Data provided →

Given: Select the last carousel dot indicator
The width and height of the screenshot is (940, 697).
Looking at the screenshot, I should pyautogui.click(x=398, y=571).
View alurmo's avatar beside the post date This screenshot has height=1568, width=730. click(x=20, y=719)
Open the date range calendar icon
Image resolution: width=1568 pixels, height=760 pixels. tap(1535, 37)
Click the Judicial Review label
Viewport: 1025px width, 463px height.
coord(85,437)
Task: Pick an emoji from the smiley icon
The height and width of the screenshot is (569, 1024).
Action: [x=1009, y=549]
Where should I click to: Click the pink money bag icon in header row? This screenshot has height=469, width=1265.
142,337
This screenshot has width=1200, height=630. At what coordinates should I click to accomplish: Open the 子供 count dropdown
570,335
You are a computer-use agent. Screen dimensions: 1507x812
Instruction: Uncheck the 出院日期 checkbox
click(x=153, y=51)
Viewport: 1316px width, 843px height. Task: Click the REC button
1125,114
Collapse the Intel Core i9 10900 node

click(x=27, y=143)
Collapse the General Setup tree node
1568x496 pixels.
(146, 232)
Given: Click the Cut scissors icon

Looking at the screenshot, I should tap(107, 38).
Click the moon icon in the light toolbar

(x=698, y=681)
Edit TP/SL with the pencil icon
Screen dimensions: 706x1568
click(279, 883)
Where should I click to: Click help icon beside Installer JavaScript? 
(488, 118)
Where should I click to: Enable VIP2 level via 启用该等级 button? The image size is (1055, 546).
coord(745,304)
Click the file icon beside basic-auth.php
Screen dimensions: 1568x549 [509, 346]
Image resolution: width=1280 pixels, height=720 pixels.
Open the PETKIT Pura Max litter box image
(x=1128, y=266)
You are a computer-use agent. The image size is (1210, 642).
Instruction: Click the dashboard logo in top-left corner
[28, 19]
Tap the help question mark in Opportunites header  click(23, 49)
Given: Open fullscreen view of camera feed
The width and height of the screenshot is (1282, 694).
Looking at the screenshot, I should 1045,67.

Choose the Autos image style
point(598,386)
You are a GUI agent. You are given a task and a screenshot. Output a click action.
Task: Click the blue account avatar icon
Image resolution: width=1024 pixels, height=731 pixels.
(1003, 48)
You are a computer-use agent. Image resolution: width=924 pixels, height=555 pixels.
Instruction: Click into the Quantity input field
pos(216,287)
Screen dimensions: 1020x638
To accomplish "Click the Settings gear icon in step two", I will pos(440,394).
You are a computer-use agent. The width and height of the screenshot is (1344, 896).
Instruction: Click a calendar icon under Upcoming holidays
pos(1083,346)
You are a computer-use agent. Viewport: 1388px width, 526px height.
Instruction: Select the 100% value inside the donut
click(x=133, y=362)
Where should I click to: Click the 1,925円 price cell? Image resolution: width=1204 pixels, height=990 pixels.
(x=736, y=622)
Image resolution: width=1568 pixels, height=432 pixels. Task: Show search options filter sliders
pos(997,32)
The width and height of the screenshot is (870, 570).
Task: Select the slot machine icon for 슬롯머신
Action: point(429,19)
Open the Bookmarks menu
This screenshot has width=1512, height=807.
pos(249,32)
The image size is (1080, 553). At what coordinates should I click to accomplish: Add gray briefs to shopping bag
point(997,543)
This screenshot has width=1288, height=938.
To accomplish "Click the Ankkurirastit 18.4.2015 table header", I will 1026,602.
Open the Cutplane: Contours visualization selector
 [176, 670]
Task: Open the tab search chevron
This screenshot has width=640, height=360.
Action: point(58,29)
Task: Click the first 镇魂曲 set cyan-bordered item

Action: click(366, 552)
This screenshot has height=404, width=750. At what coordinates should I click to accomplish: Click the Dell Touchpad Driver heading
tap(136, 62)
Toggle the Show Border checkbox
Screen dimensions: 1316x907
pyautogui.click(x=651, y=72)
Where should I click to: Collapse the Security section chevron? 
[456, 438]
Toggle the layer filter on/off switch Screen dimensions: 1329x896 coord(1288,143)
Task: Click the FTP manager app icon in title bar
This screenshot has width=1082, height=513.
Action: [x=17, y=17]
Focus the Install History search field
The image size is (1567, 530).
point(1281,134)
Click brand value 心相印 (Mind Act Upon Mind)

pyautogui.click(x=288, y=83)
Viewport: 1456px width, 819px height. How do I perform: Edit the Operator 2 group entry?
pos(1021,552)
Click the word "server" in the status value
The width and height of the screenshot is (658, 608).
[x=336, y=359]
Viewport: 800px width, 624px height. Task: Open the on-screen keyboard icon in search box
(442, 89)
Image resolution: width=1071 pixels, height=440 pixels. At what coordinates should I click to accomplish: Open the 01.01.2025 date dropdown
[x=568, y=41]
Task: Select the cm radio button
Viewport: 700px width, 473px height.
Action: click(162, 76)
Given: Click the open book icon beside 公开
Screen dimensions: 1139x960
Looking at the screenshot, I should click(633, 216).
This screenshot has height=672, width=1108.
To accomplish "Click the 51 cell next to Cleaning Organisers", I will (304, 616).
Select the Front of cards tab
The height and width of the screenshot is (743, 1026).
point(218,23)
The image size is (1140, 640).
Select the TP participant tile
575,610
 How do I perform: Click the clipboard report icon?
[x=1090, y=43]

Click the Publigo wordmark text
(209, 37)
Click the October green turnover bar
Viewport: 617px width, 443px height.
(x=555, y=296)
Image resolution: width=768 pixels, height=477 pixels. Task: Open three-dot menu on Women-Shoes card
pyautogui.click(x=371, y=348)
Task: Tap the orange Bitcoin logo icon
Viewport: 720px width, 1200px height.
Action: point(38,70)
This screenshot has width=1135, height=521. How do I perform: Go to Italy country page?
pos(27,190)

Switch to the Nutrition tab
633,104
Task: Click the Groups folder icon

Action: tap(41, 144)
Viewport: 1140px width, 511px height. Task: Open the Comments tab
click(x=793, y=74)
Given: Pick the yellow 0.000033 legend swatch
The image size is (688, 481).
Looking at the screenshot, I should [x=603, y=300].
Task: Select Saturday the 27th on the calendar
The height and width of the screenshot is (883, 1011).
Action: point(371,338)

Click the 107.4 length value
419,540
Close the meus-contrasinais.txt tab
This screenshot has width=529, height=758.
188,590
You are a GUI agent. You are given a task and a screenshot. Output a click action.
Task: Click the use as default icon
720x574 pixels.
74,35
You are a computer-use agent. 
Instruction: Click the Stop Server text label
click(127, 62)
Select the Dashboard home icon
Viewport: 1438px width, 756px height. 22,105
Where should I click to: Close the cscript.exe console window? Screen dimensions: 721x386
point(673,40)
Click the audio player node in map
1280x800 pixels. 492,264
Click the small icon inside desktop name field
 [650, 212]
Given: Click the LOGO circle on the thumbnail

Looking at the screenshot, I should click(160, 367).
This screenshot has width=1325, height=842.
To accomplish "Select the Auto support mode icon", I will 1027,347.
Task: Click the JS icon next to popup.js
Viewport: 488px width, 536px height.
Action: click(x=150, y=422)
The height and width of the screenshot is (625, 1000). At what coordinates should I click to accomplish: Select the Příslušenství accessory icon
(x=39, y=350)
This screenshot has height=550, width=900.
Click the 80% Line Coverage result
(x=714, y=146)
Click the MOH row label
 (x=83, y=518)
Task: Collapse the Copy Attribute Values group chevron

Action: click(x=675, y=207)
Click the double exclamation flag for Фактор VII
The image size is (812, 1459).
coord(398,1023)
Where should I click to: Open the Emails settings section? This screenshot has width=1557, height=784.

Assignment →
When you answer, output all of the material exactly as it appears above.

Solution for this problem →
Given: Select the last carousel dot indicator
The width and height of the screenshot is (940, 697).
Looking at the screenshot, I should pyautogui.click(x=398, y=571).
View alurmo's avatar beside the post date This screenshot has height=1568, width=730. click(x=20, y=719)
Open the date range calendar icon
Image resolution: width=1568 pixels, height=760 pixels. tap(1535, 37)
Click the Judicial Review label
Viewport: 1025px width, 463px height.
coord(85,437)
Task: Pick an emoji from the smiley icon
The height and width of the screenshot is (569, 1024).
Action: [x=1009, y=549]
Where should I click to: Click the pink money bag icon in header row? This screenshot has height=469, width=1265.
142,337
This screenshot has width=1200, height=630. At what coordinates should I click to accomplish: Open the 子供 count dropdown
570,335
You are a computer-use agent. Screen dimensions: 1507x812
Instruction: Uncheck the 出院日期 checkbox
click(x=153, y=51)
Viewport: 1316px width, 843px height. Task: Click the REC button
1125,114
Collapse the Intel Core i9 10900 node

click(x=27, y=143)
Collapse the General Setup tree node
1568x496 pixels.
(146, 232)
Given: Click the Cut scissors icon

Looking at the screenshot, I should tap(107, 38).
Click the moon icon in the light toolbar

(x=698, y=681)
Edit TP/SL with the pencil icon
Screen dimensions: 706x1568
click(279, 883)
Where should I click to: Click help icon beside Installer JavaScript? 
(488, 118)
Where should I click to: Enable VIP2 level via 启用该等级 button? The image size is (1055, 546).
coord(745,304)
Click the file icon beside basic-auth.php
Screen dimensions: 1568x549 [509, 346]
Image resolution: width=1280 pixels, height=720 pixels.
Open the PETKIT Pura Max litter box image
(x=1128, y=266)
You are a computer-use agent. The image size is (1210, 642).
Instruction: Click the dashboard logo in top-left corner
[28, 19]
Tap the help question mark in Opportunites header  click(23, 49)
Given: Open fullscreen view of camera feed
The width and height of the screenshot is (1282, 694).
Looking at the screenshot, I should 1045,67.

Choose the Autos image style
point(598,386)
You are a GUI agent. You are given a task and a screenshot. Output a click action.
Task: Click the blue account avatar icon
Image resolution: width=1024 pixels, height=731 pixels.
(1003, 48)
You are a computer-use agent. Image resolution: width=924 pixels, height=555 pixels.
Instruction: Click into the Quantity input field
pos(216,287)
Screen dimensions: 1020x638
To accomplish "Click the Settings gear icon in step two", I will pos(440,394).
You are a computer-use agent. The width and height of the screenshot is (1344, 896).
Instruction: Click a calendar icon under Upcoming holidays
pos(1083,346)
You are a computer-use agent. Viewport: 1388px width, 526px height.
Instruction: Select the 100% value inside the donut
click(x=133, y=362)
Where should I click to: Click the 1,925円 price cell? Image resolution: width=1204 pixels, height=990 pixels.
(x=736, y=622)
Image resolution: width=1568 pixels, height=432 pixels. Task: Show search options filter sliders
pos(997,32)
The width and height of the screenshot is (870, 570).
Task: Select the slot machine icon for 슬롯머신
Action: point(429,19)
Open the Bookmarks menu
This screenshot has width=1512, height=807.
pos(249,32)
The image size is (1080, 553). At what coordinates should I click to accomplish: Add gray briefs to shopping bag
point(997,543)
This screenshot has width=1288, height=938.
To accomplish "Click the Ankkurirastit 18.4.2015 table header", I will 1026,602.
Open the Cutplane: Contours visualization selector
 [176, 670]
Task: Open the tab search chevron
This screenshot has width=640, height=360.
Action: point(58,29)
Task: Click the first 镇魂曲 set cyan-bordered item

Action: click(366, 552)
This screenshot has height=404, width=750. At what coordinates should I click to accomplish: Click the Dell Touchpad Driver heading
tap(136, 62)
Toggle the Show Border checkbox
Screen dimensions: 1316x907
pyautogui.click(x=651, y=72)
Where should I click to: Collapse the Security section chevron? 
[456, 438]
Toggle the layer filter on/off switch Screen dimensions: 1329x896 coord(1288,143)
Task: Click the FTP manager app icon in title bar
This screenshot has width=1082, height=513.
Action: [x=17, y=17]
Focus the Install History search field
The image size is (1567, 530).
point(1281,134)
Click brand value 心相印 (Mind Act Upon Mind)

pyautogui.click(x=288, y=83)
Viewport: 1456px width, 819px height. How do I perform: Edit the Operator 2 group entry?
pos(1021,552)
Click the word "server" in the status value
The width and height of the screenshot is (658, 608).
[x=336, y=359]
Viewport: 800px width, 624px height. Task: Open the on-screen keyboard icon in search box
(442, 89)
Image resolution: width=1071 pixels, height=440 pixels. At what coordinates should I click to accomplish: Open the 01.01.2025 date dropdown
[x=568, y=41]
Task: Select the cm radio button
Viewport: 700px width, 473px height.
Action: click(162, 76)
Given: Click the open book icon beside 公开
Screen dimensions: 1139x960
Looking at the screenshot, I should click(633, 216).
This screenshot has height=672, width=1108.
To accomplish "Click the 51 cell next to Cleaning Organisers", I will (304, 616).
Select the Front of cards tab
The height and width of the screenshot is (743, 1026).
point(218,23)
The image size is (1140, 640).
Select the TP participant tile
575,610
 How do I perform: Click the clipboard report icon?
[x=1090, y=43]

Click the Publigo wordmark text
(209, 37)
Click the October green turnover bar
Viewport: 617px width, 443px height.
(x=555, y=296)
Image resolution: width=768 pixels, height=477 pixels. Task: Open three-dot menu on Women-Shoes card
pyautogui.click(x=371, y=348)
Task: Tap the orange Bitcoin logo icon
Viewport: 720px width, 1200px height.
Action: point(38,70)
This screenshot has width=1135, height=521. How do I perform: Go to Italy country page?
pos(27,190)

Switch to the Nutrition tab
633,104
Task: Click the Groups folder icon

Action: tap(41, 144)
Viewport: 1140px width, 511px height. Task: Open the Comments tab
click(x=793, y=74)
Given: Pick the yellow 0.000033 legend swatch
The image size is (688, 481).
Looking at the screenshot, I should [x=603, y=300].
Task: Select Saturday the 27th on the calendar
The height and width of the screenshot is (883, 1011).
Action: point(371,338)

Click the 107.4 length value
419,540
Close the meus-contrasinais.txt tab
This screenshot has width=529, height=758.
188,590
You are a GUI agent. You are given a task and a screenshot. Output a click action.
Task: Click the use as default icon
720x574 pixels.
74,35
You are a computer-use agent. 
Instruction: Click the Stop Server text label
click(127, 62)
Select the Dashboard home icon
Viewport: 1438px width, 756px height. 22,105
Where should I click to: Close the cscript.exe console window? Screen dimensions: 721x386
point(673,40)
Click the audio player node in map
1280x800 pixels. 492,264
Click the small icon inside desktop name field
 [650, 212]
Given: Click the LOGO circle on the thumbnail

Looking at the screenshot, I should click(160, 367).
This screenshot has width=1325, height=842.
To accomplish "Select the Auto support mode icon", I will 1027,347.
Task: Click the JS icon next to popup.js
Viewport: 488px width, 536px height.
Action: click(x=150, y=422)
The height and width of the screenshot is (625, 1000). At what coordinates should I click to accomplish: Select the Příslušenství accessory icon
(x=39, y=350)
This screenshot has height=550, width=900.
Click the 80% Line Coverage result
(x=714, y=146)
Click the MOH row label
 (x=83, y=518)
Task: Collapse the Copy Attribute Values group chevron

Action: click(x=675, y=207)
Click the double exclamation flag for Фактор VII
The image size is (812, 1459).
coord(398,1023)
Where should I click to: Open the Emails settings section? This screenshot has width=1557, height=784.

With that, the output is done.